HELOC | Fixed Rate HELOC

HELOC – What is it?

If you have ever wondered what HELOC stands for, you’re not alone. HELOC is an acronym for home equity line of credit. A HELOC allows someone (the borrower) to take money out or write checks against their home equity. They can do this to a preset or defininte amount.

When you own a home, you’re building equity. Many people use that equity as collateral to borrow money. These types of loans are very popular, especially when you are planning for a large purchase. A normal, conventional loan gets paid back during the loan term and the borrowed money is either given to the borrower or used to payoff student loans, credit cards, a previous mortgage, etc. What a HELOC does, is allows the person borrowing to take out funds up to a certain amount and the montly payments will be determined on the actual money withdrawn.

Let me give you an example. Say you receive a $30,000 HELOC on your home. By doing so, you would be able to write checks against that credit line up to $30,000. After that set amount, your HELOC would stop allowing you to take out against it. You should remember that the amount you withdrew from the credit line will determine your monthly payments, i.e., if you had only borrowed $10,000, then that is what your monthly payment would be based on.
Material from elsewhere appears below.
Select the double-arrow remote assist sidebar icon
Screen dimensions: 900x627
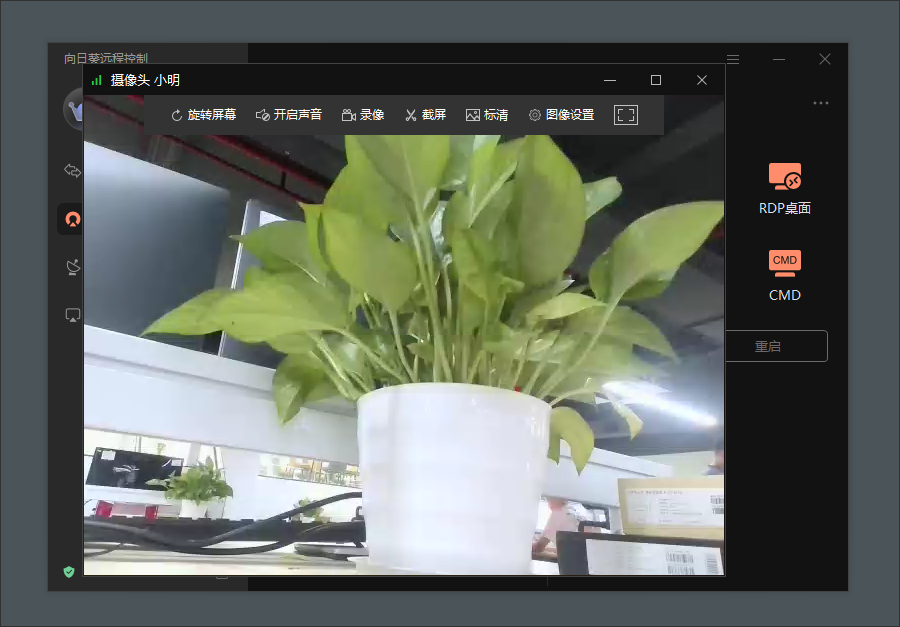(72, 171)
Another way of helping people understand a HELOC is comparing it to a credit card, or "giant" credit card if you will. The collateral on this giant credit card is your home. They normally occur as a second mortgage on a house. The best use for a HELOC is often for temporary needs such as non long-term things like financial help for a small business, paying for college housing and tuition, paying off credit card debt and what seems to be the most popular for a HELOC, home remodeling. Others use a HELOC as an emergency fund for unforseen events that would require extra money.

One of the benefits of a HELOC is that lending fees are normally lower than those of conventional loans. For example, a HELOC can cost anywhere from 0.5% to 1.0% of the credit line. Sometimes, those fees can even be waived altogether, depending on your lender. This is attractive, considering that for a conventional loan, fees can cost anywhere from 2.0% to 5.0% of the total amount of your loan.

Many HELOCs have a time frame known as a draw period. This period of time can be usually be anywhere from 3-10 yrs. This time period is when you can get cash against the creidt line. Also during this time, a borrower usually only is required to make interest-only payments. Once the draw period is finished, the loan goes into what is called the repayment period. This time period usually last longer and can even be as long as twenty years. The montly payment of the borrower during this time will be taken from the balance at the end of the draw period and include the current interest rate. Nevertheless, there are some HELOCs that require that the person borrowing pays the entire loan at the end of a draw period. It is important if you are considering a HELOC that you make sure that the draw period is clearly defined as well as the repayment period.

Now for another acronym, an ARM, or adjustable rate mortgage. A HELOC is an ARM, sounds kinda funny, but this just means that the interest rate on your HELOC is dependent on the rise and fall of the current prime rate. A change in the prime rate can affect your HELOC for good or bad as soon as the next month. It is possible to find a fixed rate HELOC, but most are not fixed introductory rates. Even if you have a fixed rate HELOC, it may only be set for a certain amount of time such as a few months. Another vital thing to know as well is that a home equity line of credit doesn’t have a rate-increase cap like a normal loan usually does. It is for this reason that many refer to a HELOC as a giant credit card, because the interest rate can reflect that of a credit card interest rate if interest rates increase.

In summary, there are three things you need to make certain are clear to you before you try a HELOC, they are:

Fixed Intro Rate – Find out if you have a fixed rate HELOC and how long it lasts.

Repayment Period – You should know when the repayment period begins and it’s length.

Draw Period – You should know how long you will be able to draw against the loan.